Polish, Ukrainian foreign ministries summon each other's ambassadors

Warsaw and Kyiv summoned each other's ambassadors to their foreign ministries on Tuesday in a diplomatic spat between the two countries which had hitherto been staunch allies in Ukraine's war with Russia.

Poland's ambassador to Ukraine, Bartosz Cichocki, was the first to be called in to the local foreign ministry over comments a Polish presidential aide had made insinuating that Kyiv showed insufficient gratitude for the support it had received from Poland since the start of the war.

Marcin Przydacz, the head of the president's International Policy Bureau, said that "Ukraine has received really huge support from Poland" and that it "should start appreciating it."

Przydacz was responding to criticism from Ukraine regarding Poland's declaration that it would prolong a ban on food imports from Ukraine, adding that Warsaw's priority should be to support Polish farmers hit by the imports.

Cichocki went to the Ukrainian foreign ministry to discuss the issue on Tuesday.

"During the meeting, it was emphasised that (Przydacz's) comments about the alleged ingratitude of Ukrainians for the help (provided to us by) Poland are untrue and unacceptable," a press release of the Ukrainian foreign ministry explained.

"We are convinced that the Ukrainian-Polish friendship is much deeper than (immediate) political goals," the release continued. "Politics should not question the mutual understanding and strength of relations between our nations.

"No statements will prevent us from working together for peace and building a common European future," the Ukrainian ministry added.

Later in the day, the Polish Ministry of Foreign Affairs (MFA) called in Vasyl Zvarych, Ukraine's ambassador to Poland.

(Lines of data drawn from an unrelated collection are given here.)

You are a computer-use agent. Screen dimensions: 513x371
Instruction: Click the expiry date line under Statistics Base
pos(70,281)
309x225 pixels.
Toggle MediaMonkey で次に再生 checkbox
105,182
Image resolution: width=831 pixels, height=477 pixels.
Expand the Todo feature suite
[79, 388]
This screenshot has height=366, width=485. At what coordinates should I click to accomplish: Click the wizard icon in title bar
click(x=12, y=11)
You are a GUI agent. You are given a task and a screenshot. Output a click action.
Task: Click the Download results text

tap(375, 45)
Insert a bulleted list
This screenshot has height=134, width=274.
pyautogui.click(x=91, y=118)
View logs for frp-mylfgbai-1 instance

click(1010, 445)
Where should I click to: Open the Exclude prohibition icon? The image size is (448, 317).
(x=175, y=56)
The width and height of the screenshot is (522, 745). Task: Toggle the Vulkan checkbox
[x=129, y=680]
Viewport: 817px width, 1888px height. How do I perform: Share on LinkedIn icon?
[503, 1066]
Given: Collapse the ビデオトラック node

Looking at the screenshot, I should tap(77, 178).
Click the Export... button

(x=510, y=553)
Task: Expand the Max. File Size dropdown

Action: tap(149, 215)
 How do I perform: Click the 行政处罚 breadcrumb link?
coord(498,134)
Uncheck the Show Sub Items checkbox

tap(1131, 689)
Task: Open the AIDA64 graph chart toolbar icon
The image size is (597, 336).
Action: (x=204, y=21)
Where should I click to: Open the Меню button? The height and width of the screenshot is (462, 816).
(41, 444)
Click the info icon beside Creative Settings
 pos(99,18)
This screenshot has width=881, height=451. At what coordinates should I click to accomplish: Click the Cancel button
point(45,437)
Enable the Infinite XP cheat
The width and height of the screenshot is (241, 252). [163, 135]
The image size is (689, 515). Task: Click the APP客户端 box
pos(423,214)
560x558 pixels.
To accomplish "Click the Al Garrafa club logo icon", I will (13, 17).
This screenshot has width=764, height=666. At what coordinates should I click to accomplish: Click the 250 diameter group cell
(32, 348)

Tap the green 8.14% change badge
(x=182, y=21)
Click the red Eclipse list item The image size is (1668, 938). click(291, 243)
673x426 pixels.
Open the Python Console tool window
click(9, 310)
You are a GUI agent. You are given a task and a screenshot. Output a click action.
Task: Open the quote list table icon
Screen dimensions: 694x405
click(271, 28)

"The Ministry of Foreign Affairs announces that in connection with statements of representatives of the Ukrainian authorities, the Ambassador of Ukraine to Poland has been invited to the MFA headquarters," the ministry tweeted without specifying which remarks it was referring to.

A deputy foreign minister later clarified to PAP that as Ambassador Zvarych is currently in Kyiv, his deputy would attend the MFA's HQ on Wednesday.

Commenting later on the dispute, Mateusz Morawiecki, the Polish prime minister tweeted: "The summoning of the Polish ambassador - a national representative who was the only one to stay in Kyiv on the day of Russia's invasion of Ukraine - to the Ukrainian
MFA should never have taken place."

Morawiecki went on to write that "in international politics, in the face of an ongoing war, bearing in mind the huge support Poland has given Ukraine, such mistakes should not occur."

He added that the interests of no other country would ever take precedence over Poland's "good name" and its security.